(WHAT IS REQUIRED):
Which lines in the material below contain the word "marker"? Copy each of them.

(MATERIAL PROVIDED):
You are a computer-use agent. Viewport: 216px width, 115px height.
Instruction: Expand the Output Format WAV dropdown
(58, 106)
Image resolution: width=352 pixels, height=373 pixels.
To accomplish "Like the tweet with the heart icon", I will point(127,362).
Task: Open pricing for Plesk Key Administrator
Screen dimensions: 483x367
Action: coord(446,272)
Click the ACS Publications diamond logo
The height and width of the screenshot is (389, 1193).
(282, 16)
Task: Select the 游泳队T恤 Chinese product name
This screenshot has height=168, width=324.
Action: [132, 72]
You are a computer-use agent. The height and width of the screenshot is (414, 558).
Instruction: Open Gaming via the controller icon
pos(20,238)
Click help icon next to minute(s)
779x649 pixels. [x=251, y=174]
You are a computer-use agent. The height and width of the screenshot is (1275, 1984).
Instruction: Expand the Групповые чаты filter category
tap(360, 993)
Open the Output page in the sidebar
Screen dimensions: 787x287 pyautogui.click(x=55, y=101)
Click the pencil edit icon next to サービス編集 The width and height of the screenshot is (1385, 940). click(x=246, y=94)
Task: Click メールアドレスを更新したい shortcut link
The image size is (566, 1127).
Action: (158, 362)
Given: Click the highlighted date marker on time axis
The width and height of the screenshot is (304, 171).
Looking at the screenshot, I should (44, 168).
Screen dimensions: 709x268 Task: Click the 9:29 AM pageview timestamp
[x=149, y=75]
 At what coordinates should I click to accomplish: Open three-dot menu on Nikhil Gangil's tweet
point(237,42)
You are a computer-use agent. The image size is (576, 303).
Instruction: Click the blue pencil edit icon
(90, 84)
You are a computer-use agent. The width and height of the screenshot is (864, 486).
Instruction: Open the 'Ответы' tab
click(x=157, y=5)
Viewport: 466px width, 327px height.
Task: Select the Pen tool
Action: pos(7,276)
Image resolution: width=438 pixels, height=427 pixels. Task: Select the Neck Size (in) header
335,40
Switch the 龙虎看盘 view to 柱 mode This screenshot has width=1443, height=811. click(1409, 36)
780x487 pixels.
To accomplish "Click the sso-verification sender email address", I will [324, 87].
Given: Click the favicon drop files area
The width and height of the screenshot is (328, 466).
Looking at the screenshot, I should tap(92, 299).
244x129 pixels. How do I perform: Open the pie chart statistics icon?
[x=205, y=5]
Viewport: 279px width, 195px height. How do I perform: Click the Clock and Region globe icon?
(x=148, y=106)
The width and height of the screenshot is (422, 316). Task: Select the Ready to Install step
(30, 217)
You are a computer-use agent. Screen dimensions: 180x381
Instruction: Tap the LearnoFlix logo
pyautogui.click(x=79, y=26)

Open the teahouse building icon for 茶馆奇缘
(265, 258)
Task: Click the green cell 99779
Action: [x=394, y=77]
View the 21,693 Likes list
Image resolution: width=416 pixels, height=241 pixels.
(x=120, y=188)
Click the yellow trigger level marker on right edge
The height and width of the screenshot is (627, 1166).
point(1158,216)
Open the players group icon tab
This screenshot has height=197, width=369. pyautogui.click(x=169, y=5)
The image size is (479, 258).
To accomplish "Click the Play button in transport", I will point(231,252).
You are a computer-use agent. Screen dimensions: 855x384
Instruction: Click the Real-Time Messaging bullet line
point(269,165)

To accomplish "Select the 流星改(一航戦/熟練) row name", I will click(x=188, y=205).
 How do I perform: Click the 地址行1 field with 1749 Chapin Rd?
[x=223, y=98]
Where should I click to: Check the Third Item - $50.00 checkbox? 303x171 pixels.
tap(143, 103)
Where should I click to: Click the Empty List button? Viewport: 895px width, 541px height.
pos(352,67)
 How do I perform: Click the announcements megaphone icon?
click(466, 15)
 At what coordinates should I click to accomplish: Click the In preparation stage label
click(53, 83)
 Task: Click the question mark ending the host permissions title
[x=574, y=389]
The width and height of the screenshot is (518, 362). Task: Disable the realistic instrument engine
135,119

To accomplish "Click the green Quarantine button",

(EXERCISE RESPONSE):
Given: Click the highlighted date marker on time axis
Click the yellow trigger level marker on right edge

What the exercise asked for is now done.